Stored records:
▼▼▼

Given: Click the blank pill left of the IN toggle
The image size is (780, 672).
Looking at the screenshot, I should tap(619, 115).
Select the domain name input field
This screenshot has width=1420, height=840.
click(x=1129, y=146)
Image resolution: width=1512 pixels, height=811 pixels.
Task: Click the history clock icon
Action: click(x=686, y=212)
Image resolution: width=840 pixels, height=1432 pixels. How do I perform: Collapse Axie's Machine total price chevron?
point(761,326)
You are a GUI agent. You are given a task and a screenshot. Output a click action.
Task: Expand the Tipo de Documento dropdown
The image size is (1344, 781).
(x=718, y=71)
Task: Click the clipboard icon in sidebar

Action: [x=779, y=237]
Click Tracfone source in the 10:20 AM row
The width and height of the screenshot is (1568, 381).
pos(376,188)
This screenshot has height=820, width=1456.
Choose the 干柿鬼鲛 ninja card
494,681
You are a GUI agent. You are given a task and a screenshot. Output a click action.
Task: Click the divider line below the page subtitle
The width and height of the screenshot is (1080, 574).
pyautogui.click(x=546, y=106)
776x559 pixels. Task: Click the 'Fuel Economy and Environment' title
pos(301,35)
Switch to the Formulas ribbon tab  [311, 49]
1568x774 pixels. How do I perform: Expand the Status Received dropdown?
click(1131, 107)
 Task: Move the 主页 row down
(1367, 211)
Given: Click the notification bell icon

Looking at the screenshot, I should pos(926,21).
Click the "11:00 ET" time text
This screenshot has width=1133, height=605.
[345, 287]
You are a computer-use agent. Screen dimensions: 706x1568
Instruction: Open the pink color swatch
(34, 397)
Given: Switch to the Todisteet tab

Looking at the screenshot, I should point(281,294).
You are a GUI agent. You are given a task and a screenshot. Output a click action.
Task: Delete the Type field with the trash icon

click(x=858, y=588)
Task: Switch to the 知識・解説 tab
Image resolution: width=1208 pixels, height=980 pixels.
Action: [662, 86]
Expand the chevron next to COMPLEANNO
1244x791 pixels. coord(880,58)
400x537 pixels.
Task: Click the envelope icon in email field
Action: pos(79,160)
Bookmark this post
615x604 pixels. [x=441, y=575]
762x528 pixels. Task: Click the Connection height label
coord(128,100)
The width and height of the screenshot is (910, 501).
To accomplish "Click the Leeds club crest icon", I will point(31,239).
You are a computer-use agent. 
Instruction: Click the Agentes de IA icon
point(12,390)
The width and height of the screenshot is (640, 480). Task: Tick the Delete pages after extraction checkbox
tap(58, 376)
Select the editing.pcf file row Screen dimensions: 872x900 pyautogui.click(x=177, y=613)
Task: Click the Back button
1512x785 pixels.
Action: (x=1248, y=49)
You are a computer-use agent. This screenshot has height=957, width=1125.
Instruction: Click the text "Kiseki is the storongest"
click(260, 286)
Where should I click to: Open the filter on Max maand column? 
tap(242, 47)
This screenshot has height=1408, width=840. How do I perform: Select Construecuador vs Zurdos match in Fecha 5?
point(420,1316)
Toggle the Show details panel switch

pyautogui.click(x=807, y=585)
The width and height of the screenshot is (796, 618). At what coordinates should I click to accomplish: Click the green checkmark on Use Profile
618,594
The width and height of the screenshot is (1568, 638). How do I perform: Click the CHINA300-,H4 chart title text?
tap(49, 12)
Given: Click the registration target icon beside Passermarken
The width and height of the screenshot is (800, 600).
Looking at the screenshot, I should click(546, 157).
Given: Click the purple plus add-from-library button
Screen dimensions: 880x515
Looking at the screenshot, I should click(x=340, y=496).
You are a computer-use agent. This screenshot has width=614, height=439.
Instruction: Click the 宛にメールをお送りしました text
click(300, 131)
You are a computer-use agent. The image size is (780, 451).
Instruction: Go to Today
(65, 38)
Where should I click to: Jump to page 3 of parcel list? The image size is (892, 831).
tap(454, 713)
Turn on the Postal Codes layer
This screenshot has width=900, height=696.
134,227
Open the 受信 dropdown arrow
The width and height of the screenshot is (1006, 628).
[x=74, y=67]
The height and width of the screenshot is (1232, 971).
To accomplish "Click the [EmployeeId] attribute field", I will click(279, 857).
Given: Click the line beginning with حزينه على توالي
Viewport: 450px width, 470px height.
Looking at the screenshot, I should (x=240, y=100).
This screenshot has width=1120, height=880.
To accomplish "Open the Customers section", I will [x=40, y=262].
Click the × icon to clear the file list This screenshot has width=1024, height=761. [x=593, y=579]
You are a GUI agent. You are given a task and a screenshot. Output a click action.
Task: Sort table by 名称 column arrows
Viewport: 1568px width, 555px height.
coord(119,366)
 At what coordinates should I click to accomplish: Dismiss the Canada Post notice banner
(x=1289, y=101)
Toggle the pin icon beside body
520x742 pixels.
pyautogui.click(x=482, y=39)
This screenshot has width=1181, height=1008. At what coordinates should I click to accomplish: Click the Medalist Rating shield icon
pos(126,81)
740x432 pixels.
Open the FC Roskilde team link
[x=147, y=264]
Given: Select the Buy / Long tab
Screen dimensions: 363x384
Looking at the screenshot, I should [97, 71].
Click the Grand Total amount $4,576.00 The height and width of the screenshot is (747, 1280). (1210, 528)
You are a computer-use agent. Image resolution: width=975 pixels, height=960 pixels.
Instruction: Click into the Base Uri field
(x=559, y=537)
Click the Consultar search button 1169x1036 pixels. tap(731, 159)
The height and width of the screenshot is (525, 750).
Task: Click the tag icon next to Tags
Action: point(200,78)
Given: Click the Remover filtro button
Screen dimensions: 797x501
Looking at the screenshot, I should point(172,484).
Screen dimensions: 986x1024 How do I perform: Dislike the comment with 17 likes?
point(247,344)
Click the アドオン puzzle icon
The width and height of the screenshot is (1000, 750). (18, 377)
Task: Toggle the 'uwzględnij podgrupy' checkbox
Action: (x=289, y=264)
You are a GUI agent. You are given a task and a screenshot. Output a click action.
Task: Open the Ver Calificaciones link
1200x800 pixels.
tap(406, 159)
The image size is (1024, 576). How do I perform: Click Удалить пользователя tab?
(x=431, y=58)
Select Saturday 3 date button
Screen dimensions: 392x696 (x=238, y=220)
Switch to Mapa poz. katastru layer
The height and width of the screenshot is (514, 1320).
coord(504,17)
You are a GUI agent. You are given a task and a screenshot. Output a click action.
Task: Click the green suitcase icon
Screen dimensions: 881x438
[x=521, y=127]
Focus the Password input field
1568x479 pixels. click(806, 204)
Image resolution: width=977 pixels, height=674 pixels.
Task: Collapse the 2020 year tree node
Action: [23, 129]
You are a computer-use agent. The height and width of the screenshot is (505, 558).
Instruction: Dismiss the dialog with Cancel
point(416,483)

▲▲▲

> YOUR OBJECTIVE: Render the whole set of entries again, exactly as given.

> PROBLEM SOLUTION:
Given: Click the blank pill left of the IN toggle
The image size is (780, 672).
Looking at the screenshot, I should tap(619, 115).
Select the domain name input field
This screenshot has width=1420, height=840.
click(x=1129, y=146)
Image resolution: width=1512 pixels, height=811 pixels.
Task: Click the history clock icon
Action: click(x=686, y=212)
Image resolution: width=840 pixels, height=1432 pixels. How do I perform: Collapse Axie's Machine total price chevron?
point(761,326)
You are a GUI agent. You are given a task and a screenshot. Output a click action.
Task: Expand the Tipo de Documento dropdown
The image size is (1344, 781).
(x=718, y=71)
Task: Click the clipboard icon in sidebar

Action: [x=779, y=237]
Click Tracfone source in the 10:20 AM row
The width and height of the screenshot is (1568, 381).
pos(376,188)
This screenshot has height=820, width=1456.
Choose the 干柿鬼鲛 ninja card
494,681
You are a GUI agent. You are given a task and a screenshot. Output a click action.
Task: Click the divider line below the page subtitle
The width and height of the screenshot is (1080, 574).
pyautogui.click(x=546, y=106)
776x559 pixels. Task: Click the 'Fuel Economy and Environment' title
pos(301,35)
Switch to the Formulas ribbon tab  [311, 49]
1568x774 pixels. How do I perform: Expand the Status Received dropdown?
click(1131, 107)
 Task: Move the 主页 row down
(1367, 211)
Given: Click the notification bell icon

Looking at the screenshot, I should pos(926,21).
Click the "11:00 ET" time text
This screenshot has width=1133, height=605.
[345, 287]
You are a computer-use agent. Screen dimensions: 706x1568
Instruction: Open the pink color swatch
(34, 397)
Given: Switch to the Todisteet tab

Looking at the screenshot, I should point(281,294).
You are a GUI agent. You are given a task and a screenshot. Output a click action.
Task: Delete the Type field with the trash icon

click(x=858, y=588)
Task: Switch to the 知識・解説 tab
Image resolution: width=1208 pixels, height=980 pixels.
Action: [662, 86]
Expand the chevron next to COMPLEANNO
1244x791 pixels. coord(880,58)
400x537 pixels.
Task: Click the envelope icon in email field
Action: pos(79,160)
Bookmark this post
615x604 pixels. [x=441, y=575]
762x528 pixels. Task: Click the Connection height label
coord(128,100)
The width and height of the screenshot is (910, 501).
To accomplish "Click the Leeds club crest icon", I will point(31,239).
You are a computer-use agent. 
Instruction: Click the Agentes de IA icon
point(12,390)
The width and height of the screenshot is (640, 480). Task: Tick the Delete pages after extraction checkbox
tap(58, 376)
Select the editing.pcf file row Screen dimensions: 872x900 pyautogui.click(x=177, y=613)
Task: Click the Back button
1512x785 pixels.
Action: (x=1248, y=49)
You are a computer-use agent. This screenshot has height=957, width=1125.
Instruction: Click the text "Kiseki is the storongest"
click(260, 286)
Where should I click to: Open the filter on Max maand column? 
tap(242, 47)
This screenshot has height=1408, width=840. How do I perform: Select Construecuador vs Zurdos match in Fecha 5?
point(420,1316)
Toggle the Show details panel switch

pyautogui.click(x=807, y=585)
The width and height of the screenshot is (796, 618). At what coordinates should I click to accomplish: Click the green checkmark on Use Profile
618,594
The width and height of the screenshot is (1568, 638). How do I perform: Click the CHINA300-,H4 chart title text?
tap(49, 12)
Given: Click the registration target icon beside Passermarken
The width and height of the screenshot is (800, 600).
Looking at the screenshot, I should click(546, 157).
Given: Click the purple plus add-from-library button
Screen dimensions: 880x515
Looking at the screenshot, I should click(x=340, y=496).
You are a computer-use agent. This screenshot has width=614, height=439.
Instruction: Click the 宛にメールをお送りしました text
click(300, 131)
You are a computer-use agent. The image size is (780, 451).
Instruction: Go to Today
(65, 38)
Where should I click to: Jump to page 3 of parcel list? The image size is (892, 831).
tap(454, 713)
Turn on the Postal Codes layer
This screenshot has width=900, height=696.
134,227
Open the 受信 dropdown arrow
The width and height of the screenshot is (1006, 628).
[x=74, y=67]
The height and width of the screenshot is (1232, 971).
To accomplish "Click the [EmployeeId] attribute field", I will click(279, 857).
Given: Click the line beginning with حزينه على توالي
Viewport: 450px width, 470px height.
Looking at the screenshot, I should (x=240, y=100).
This screenshot has width=1120, height=880.
To accomplish "Open the Customers section", I will [x=40, y=262].
Click the × icon to clear the file list This screenshot has width=1024, height=761. [x=593, y=579]
You are a GUI agent. You are given a task and a screenshot. Output a click action.
Task: Sort table by 名称 column arrows
Viewport: 1568px width, 555px height.
coord(119,366)
 At what coordinates should I click to accomplish: Dismiss the Canada Post notice banner
(x=1289, y=101)
Toggle the pin icon beside body
520x742 pixels.
pyautogui.click(x=482, y=39)
This screenshot has width=1181, height=1008. At what coordinates should I click to accomplish: Click the Medalist Rating shield icon
pos(126,81)
740x432 pixels.
Open the FC Roskilde team link
[x=147, y=264]
Given: Select the Buy / Long tab
Screen dimensions: 363x384
Looking at the screenshot, I should [97, 71].
Click the Grand Total amount $4,576.00 The height and width of the screenshot is (747, 1280). (1210, 528)
You are a computer-use agent. Image resolution: width=975 pixels, height=960 pixels.
Instruction: Click into the Base Uri field
(x=559, y=537)
Click the Consultar search button 1169x1036 pixels. tap(731, 159)
The height and width of the screenshot is (525, 750).
Task: Click the tag icon next to Tags
Action: point(200,78)
Given: Click the Remover filtro button
Screen dimensions: 797x501
Looking at the screenshot, I should point(172,484).
Screen dimensions: 986x1024 How do I perform: Dislike the comment with 17 likes?
point(247,344)
Click the アドオン puzzle icon
The width and height of the screenshot is (1000, 750). (18, 377)
Task: Toggle the 'uwzględnij podgrupy' checkbox
Action: (x=289, y=264)
You are a GUI agent. You are given a task and a screenshot. Output a click action.
Task: Open the Ver Calificaciones link
1200x800 pixels.
tap(406, 159)
The image size is (1024, 576). How do I perform: Click Удалить пользователя tab?
(x=431, y=58)
Select Saturday 3 date button
Screen dimensions: 392x696 (x=238, y=220)
Switch to Mapa poz. katastru layer
The height and width of the screenshot is (514, 1320).
coord(504,17)
You are a GUI agent. You are given a task and a screenshot. Output a click action.
Task: Click the green suitcase icon
Screen dimensions: 881x438
[x=521, y=127]
Focus the Password input field
1568x479 pixels. click(806, 204)
Image resolution: width=977 pixels, height=674 pixels.
Task: Collapse the 2020 year tree node
Action: [23, 129]
You are a computer-use agent. The height and width of the screenshot is (505, 558).
Instruction: Dismiss the dialog with Cancel
point(416,483)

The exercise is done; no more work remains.